We are aware that demonstrating cost-effectiveness is only the first step. There are many other barriers when it comes to implementing such a risk-based cancer screening programme, as we have seen in other examples [42]. Successful implementation requires the buy-in of relevant stakeholders which include decision makers, primary care and specialist physicians and screen-eligible women, appropriate funding mechanism, tried-and-tested workflow for the return of results, tracking of follow-ups and outcomes, infrastructure for doing genetic testing at scale and many other considerations. The translation from concept to reality is not trivial.

Conclusions

We carried out a cost-effectiveness analysis comparing the current age-based mammogram breast cancer screening programme in Singapore, against a genetic risk-tailored programme.
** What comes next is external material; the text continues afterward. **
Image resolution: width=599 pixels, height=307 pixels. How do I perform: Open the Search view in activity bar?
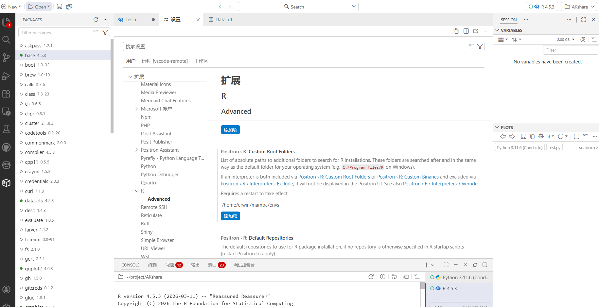pyautogui.click(x=6, y=40)
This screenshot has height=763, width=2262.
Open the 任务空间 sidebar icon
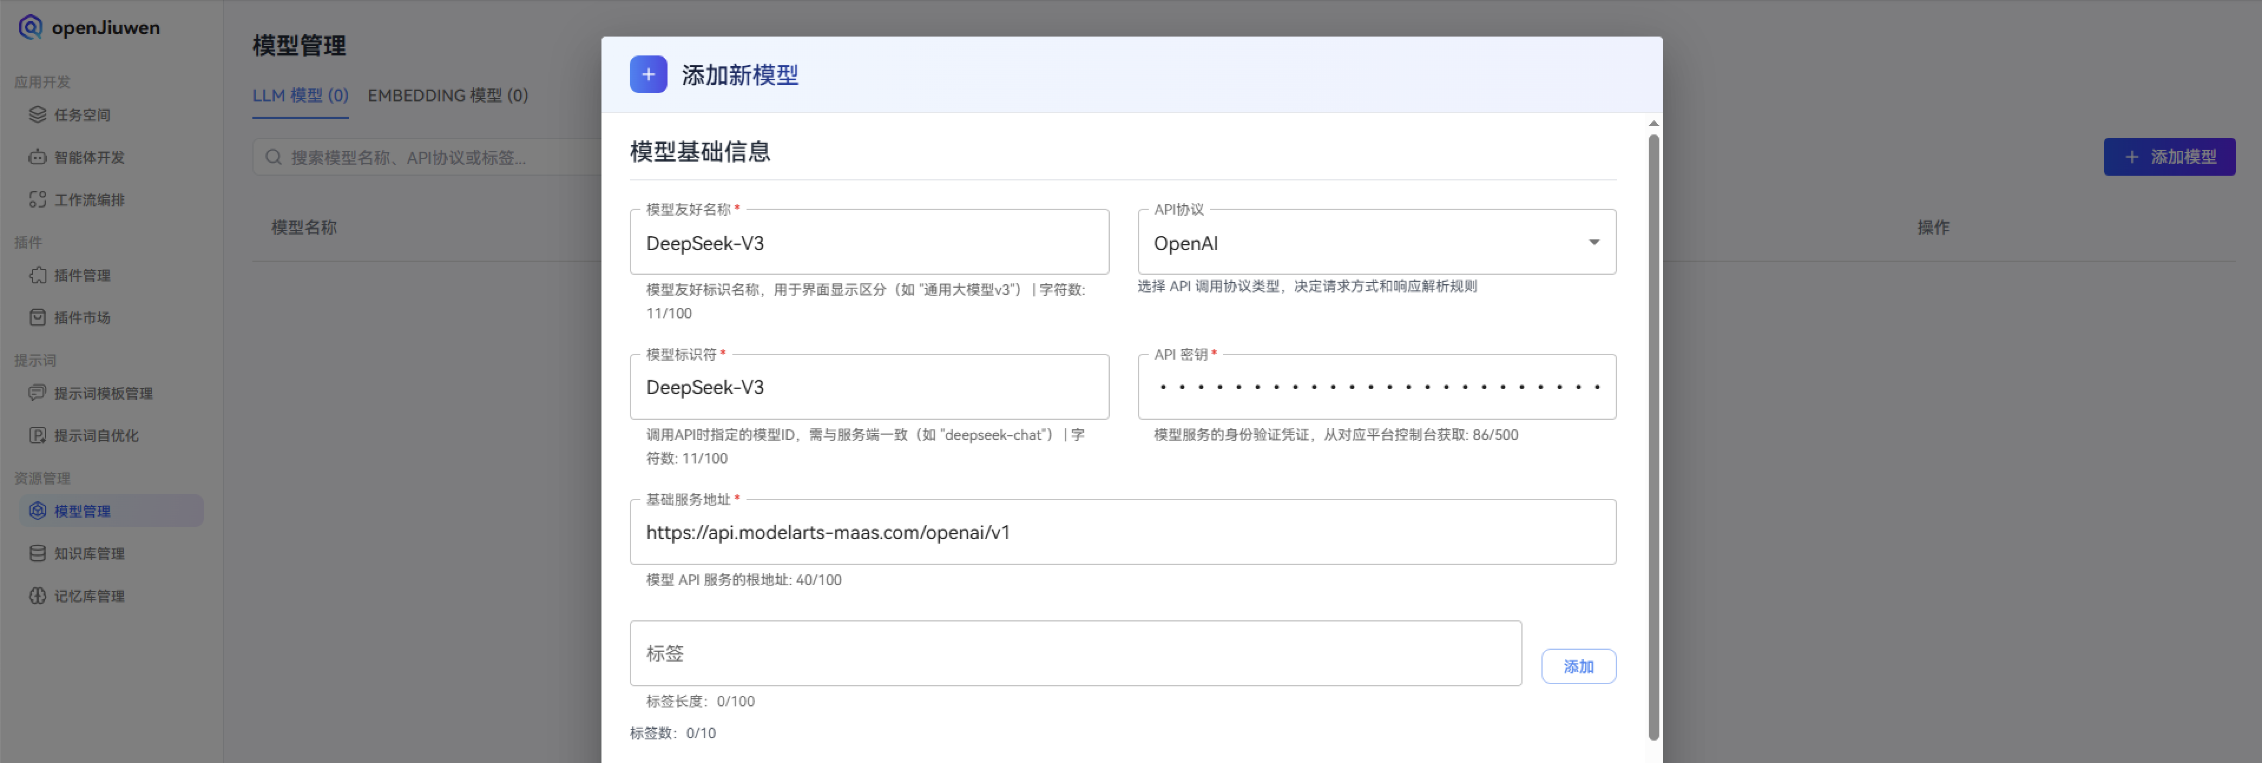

Our results show that tailored screening is cost-effective with an ICER of − 3713.80 SGD/QALY, while being less costly with no additional harm. Tailored screening remains cost-effective even when varying percentile cutoffs for each risk group. These results are crucial for policymakers in demonstrating the feasibility of a risk-based approach in Singapore. However, while the results may serve as important foundations for a risk-based approach to be implemented, further studies should be conducted to address the limitations related to data availability and modeling.